» Goal of the exercise
The answer should consist of all the records, written out word for word.

» Data excerpts
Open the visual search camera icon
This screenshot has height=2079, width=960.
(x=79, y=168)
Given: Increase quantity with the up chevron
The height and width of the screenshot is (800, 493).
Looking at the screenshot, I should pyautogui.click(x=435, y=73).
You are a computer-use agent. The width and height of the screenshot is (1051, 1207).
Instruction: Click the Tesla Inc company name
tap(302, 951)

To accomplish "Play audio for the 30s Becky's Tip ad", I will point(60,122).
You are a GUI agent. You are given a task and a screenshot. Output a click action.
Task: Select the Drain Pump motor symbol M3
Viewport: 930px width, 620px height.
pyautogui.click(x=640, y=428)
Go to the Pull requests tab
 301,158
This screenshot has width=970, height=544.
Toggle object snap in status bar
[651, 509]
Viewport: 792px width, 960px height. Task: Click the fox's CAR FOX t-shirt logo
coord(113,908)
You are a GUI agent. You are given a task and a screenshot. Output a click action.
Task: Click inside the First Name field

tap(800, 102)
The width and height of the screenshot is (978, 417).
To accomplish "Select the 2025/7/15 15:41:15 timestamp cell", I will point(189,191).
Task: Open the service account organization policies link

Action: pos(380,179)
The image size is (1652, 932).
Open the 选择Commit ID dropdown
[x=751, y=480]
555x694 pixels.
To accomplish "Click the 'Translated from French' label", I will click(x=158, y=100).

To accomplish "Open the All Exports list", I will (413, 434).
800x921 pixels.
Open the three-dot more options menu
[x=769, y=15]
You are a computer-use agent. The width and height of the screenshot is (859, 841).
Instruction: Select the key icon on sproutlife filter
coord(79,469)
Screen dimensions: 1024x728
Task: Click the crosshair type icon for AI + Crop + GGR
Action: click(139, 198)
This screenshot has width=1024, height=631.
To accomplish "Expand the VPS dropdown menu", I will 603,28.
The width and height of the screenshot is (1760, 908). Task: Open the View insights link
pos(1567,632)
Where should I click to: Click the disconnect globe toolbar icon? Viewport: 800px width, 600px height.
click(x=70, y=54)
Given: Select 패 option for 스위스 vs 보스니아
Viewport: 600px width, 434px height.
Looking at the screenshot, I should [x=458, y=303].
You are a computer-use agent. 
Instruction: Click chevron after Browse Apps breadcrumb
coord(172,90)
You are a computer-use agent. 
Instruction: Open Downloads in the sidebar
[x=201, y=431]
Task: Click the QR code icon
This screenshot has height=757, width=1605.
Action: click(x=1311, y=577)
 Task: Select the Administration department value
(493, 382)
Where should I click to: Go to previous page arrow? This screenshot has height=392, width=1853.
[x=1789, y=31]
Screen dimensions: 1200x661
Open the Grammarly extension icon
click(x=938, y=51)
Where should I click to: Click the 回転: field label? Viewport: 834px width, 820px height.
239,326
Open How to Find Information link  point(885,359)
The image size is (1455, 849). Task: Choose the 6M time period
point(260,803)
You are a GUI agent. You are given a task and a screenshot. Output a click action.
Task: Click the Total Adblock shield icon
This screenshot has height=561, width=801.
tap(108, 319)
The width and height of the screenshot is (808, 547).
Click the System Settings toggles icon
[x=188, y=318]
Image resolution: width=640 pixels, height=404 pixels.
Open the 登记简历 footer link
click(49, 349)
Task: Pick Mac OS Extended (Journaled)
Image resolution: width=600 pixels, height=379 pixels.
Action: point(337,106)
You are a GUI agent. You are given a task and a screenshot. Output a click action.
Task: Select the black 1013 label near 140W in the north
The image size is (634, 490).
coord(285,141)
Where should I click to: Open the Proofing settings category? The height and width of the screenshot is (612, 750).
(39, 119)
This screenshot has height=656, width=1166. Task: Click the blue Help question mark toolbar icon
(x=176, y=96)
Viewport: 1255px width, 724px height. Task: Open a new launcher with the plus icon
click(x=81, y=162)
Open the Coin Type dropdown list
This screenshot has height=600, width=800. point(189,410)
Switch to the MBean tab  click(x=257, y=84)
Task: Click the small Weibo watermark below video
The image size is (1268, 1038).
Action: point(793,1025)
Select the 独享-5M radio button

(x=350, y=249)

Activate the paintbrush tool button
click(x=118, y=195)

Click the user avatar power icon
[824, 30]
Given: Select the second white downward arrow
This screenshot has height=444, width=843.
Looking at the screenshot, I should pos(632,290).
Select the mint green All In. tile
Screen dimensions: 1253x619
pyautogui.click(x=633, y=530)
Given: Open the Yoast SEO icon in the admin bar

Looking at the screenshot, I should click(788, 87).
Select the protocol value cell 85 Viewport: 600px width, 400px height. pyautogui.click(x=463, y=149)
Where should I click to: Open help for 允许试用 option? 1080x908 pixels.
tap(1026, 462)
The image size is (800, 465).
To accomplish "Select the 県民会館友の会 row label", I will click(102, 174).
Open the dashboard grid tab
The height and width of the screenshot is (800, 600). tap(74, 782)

» Exercise solution
Open the visual search camera icon
This screenshot has height=2079, width=960.
(x=79, y=168)
Given: Increase quantity with the up chevron
The height and width of the screenshot is (800, 493).
Looking at the screenshot, I should pyautogui.click(x=435, y=73).
You are a computer-use agent. The width and height of the screenshot is (1051, 1207).
Instruction: Click the Tesla Inc company name
tap(302, 951)

To accomplish "Play audio for the 30s Becky's Tip ad", I will point(60,122).
You are a GUI agent. You are given a task and a screenshot. Output a click action.
Task: Select the Drain Pump motor symbol M3
Viewport: 930px width, 620px height.
pyautogui.click(x=640, y=428)
Go to the Pull requests tab
 301,158
This screenshot has width=970, height=544.
Toggle object snap in status bar
[651, 509]
Viewport: 792px width, 960px height. Task: Click the fox's CAR FOX t-shirt logo
coord(113,908)
You are a GUI agent. You are given a task and a screenshot. Output a click action.
Task: Click inside the First Name field

tap(800, 102)
The width and height of the screenshot is (978, 417).
To accomplish "Select the 2025/7/15 15:41:15 timestamp cell", I will point(189,191).
Task: Open the service account organization policies link

Action: pos(380,179)
The image size is (1652, 932).
Open the 选择Commit ID dropdown
[x=751, y=480]
555x694 pixels.
To accomplish "Click the 'Translated from French' label", I will click(x=158, y=100).

To accomplish "Open the All Exports list", I will (413, 434).
800x921 pixels.
Open the three-dot more options menu
[x=769, y=15]
You are a computer-use agent. The width and height of the screenshot is (859, 841).
Instruction: Select the key icon on sproutlife filter
coord(79,469)
Screen dimensions: 1024x728
Task: Click the crosshair type icon for AI + Crop + GGR
Action: click(139, 198)
This screenshot has width=1024, height=631.
To accomplish "Expand the VPS dropdown menu", I will 603,28.
The width and height of the screenshot is (1760, 908). Task: Open the View insights link
pos(1567,632)
Where should I click to: Click the disconnect globe toolbar icon? Viewport: 800px width, 600px height.
click(x=70, y=54)
Given: Select 패 option for 스위스 vs 보스니아
Viewport: 600px width, 434px height.
Looking at the screenshot, I should [x=458, y=303].
You are a computer-use agent. 
Instruction: Click chevron after Browse Apps breadcrumb
coord(172,90)
You are a computer-use agent. 
Instruction: Open Downloads in the sidebar
[x=201, y=431]
Task: Click the QR code icon
This screenshot has height=757, width=1605.
Action: click(x=1311, y=577)
 Task: Select the Administration department value
(493, 382)
Where should I click to: Go to previous page arrow? This screenshot has height=392, width=1853.
[x=1789, y=31]
Screen dimensions: 1200x661
Open the Grammarly extension icon
click(x=938, y=51)
Where should I click to: Click the 回転: field label? Viewport: 834px width, 820px height.
239,326
Open How to Find Information link  point(885,359)
The image size is (1455, 849). Task: Choose the 6M time period
point(260,803)
You are a GUI agent. You are given a task and a screenshot. Output a click action.
Task: Click the Total Adblock shield icon
This screenshot has height=561, width=801.
tap(108, 319)
The width and height of the screenshot is (808, 547).
Click the System Settings toggles icon
[x=188, y=318]
Image resolution: width=640 pixels, height=404 pixels.
Open the 登记简历 footer link
click(49, 349)
Task: Pick Mac OS Extended (Journaled)
Image resolution: width=600 pixels, height=379 pixels.
Action: point(337,106)
You are a GUI agent. You are given a task and a screenshot. Output a click action.
Task: Select the black 1013 label near 140W in the north
The image size is (634, 490).
coord(285,141)
Where should I click to: Open the Proofing settings category? The height and width of the screenshot is (612, 750).
(39, 119)
This screenshot has height=656, width=1166. Task: Click the blue Help question mark toolbar icon
(x=176, y=96)
Viewport: 1255px width, 724px height. Task: Open a new launcher with the plus icon
click(x=81, y=162)
Open the Coin Type dropdown list
This screenshot has height=600, width=800. point(189,410)
Switch to the MBean tab  click(x=257, y=84)
Task: Click the small Weibo watermark below video
The image size is (1268, 1038).
Action: point(793,1025)
Select the 独享-5M radio button

(x=350, y=249)

Activate the paintbrush tool button
click(x=118, y=195)

Click the user avatar power icon
[824, 30]
Given: Select the second white downward arrow
This screenshot has height=444, width=843.
Looking at the screenshot, I should pos(632,290).
Select the mint green All In. tile
Screen dimensions: 1253x619
pyautogui.click(x=633, y=530)
Given: Open the Yoast SEO icon in the admin bar

Looking at the screenshot, I should click(788, 87).
Select the protocol value cell 85 Viewport: 600px width, 400px height. pyautogui.click(x=463, y=149)
Where should I click to: Open help for 允许试用 option? 1080x908 pixels.
tap(1026, 462)
The image size is (800, 465).
To accomplish "Select the 県民会館友の会 row label", I will click(102, 174).
Open the dashboard grid tab
The height and width of the screenshot is (800, 600). tap(74, 782)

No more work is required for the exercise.